L’analyse des articles naturalistes de l’Album révèlent les limites du modèle latourien se représentant les centres européens du savoir comme des « centres de calcul à distance » capables de capter des circulations d’objets (matériels ou idéels) de façon fluide. Plus opératoire est le modèle de la « biocontact zone » proposé par Londa Schiebinger, s’intéressant aux contingences et aux stratégies d’acteurs qui prospectent aux marges de l’Empire. En suivant cette approche62, des acteurs subalternes longtemps invisibilisés dévoilent l’importance de l’apport de leur contribution à cette entreprise de connaissances pratiquée en situation coloniale.
En outre, les textes qui accompagnent les lithographies naturalistes de l’Album de Roussin amènent à questionner le contexte de production de ces savoirs. Située aux avant-postes, cette élite intellectuelle qui siègent dans l’ensemble des sociétés savantes locales n’échappe pas à certains travers : difficultés à classer les espèces indigènes de l’île (alors que Madagascar est perçue comme un terrain d’étude à l’intérêt supérieur), difficultés à remettre en question les observations validées par les savants du Muséum d’Histoire naturelle de Paris, difficultés à légitimer les observations issues des populations locales souvent considérées avec méfiance et condescendance, avec lesquelles cette élite ne s’identifie pas toujours…

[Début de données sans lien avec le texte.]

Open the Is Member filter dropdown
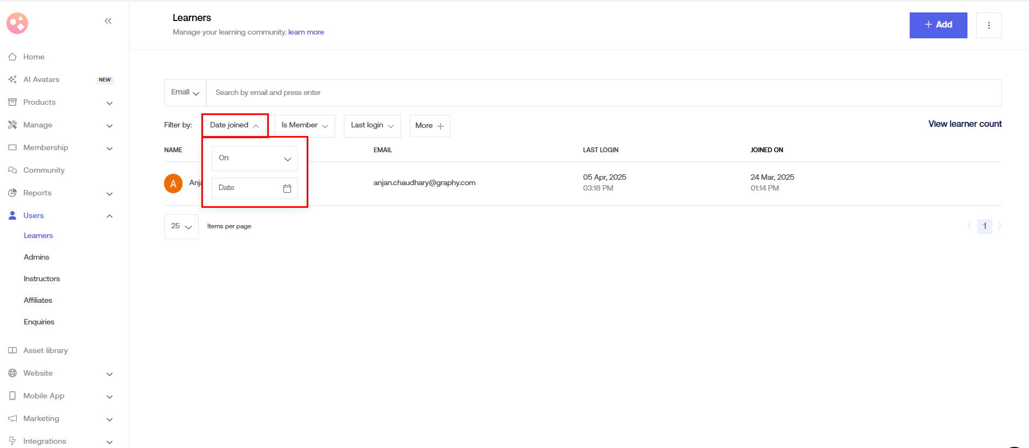Viewport: 1029px width, 448px height. (304, 126)
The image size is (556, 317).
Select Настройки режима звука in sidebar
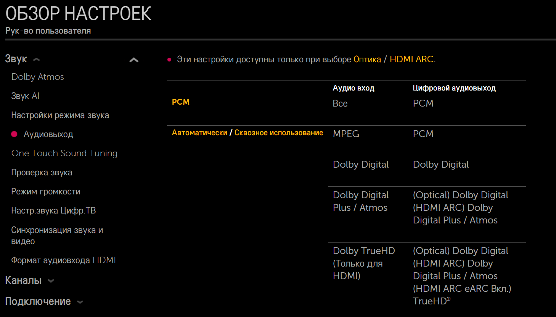click(x=60, y=115)
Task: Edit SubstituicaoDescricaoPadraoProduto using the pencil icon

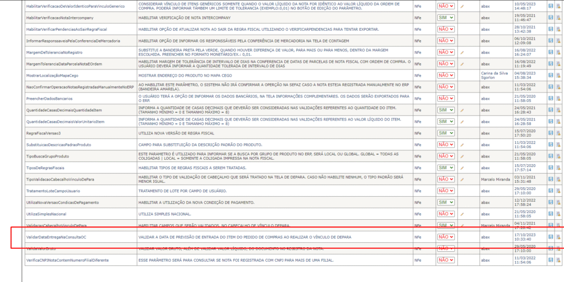Action: tap(463, 144)
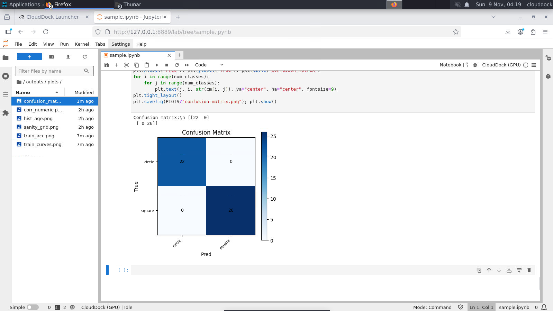553x311 pixels.
Task: Open the cell type Code dropdown
Action: [x=209, y=65]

Au-delà de tous ces biais, cette élite intellectuelle témoigne aussi d’une tendance à l’idéalisation d’une nature édénique disparue63 et continue de dénoncer la responsabilité des populations locales dans son entreprise de destruction de ce paradis terrestre64. Paradoxalement, ces récits accusatoires resurgissent de façon plus virulente à chaque crise de production, en 1806 pour le café et durant la décennie 1860 pour la canne à sucre65. Cette vision conservationniste peut se lire à travers les descriptions de scènes de chasse66 ou de déboisement. Ici, Pierre Legras raconte les disettes qui suivent la série de cyclones commencée en 1806 :
Le temps n’était pas éloigné où le Fanjan deviendrait une précieuse ressource pour l’alimentation de la Colonie. […] De la racine jusqu’aux feuilles, tout l’intérieur du fanjan peut servir d’aliment […] On tronçonnait l’arbre, puis on fendait chaque tronçon en quatre parties ou huit parties, on les mettait à tremper dans l’eau afin de les dégager du suc visqueux qu’ils contiennent, on les faisait ensuite sécher au soleil, et on les pilait pour en former des galettes […] Le Fanjan a préservé notre Colonie des horreurs de la famine. Encore quelques années et il aura disparu de nos forêts comme la plupart des arbres qui en faisaient la richesse67.
In fine, ces contributions scientifiques ne peuvent pleinement se comprendre en dehors des préoccupations locales qui affectent directement ces savants, d’autant que durant la décennie 1860 la crise de production de la canne à sucre se télescope avec celle du paludisme68.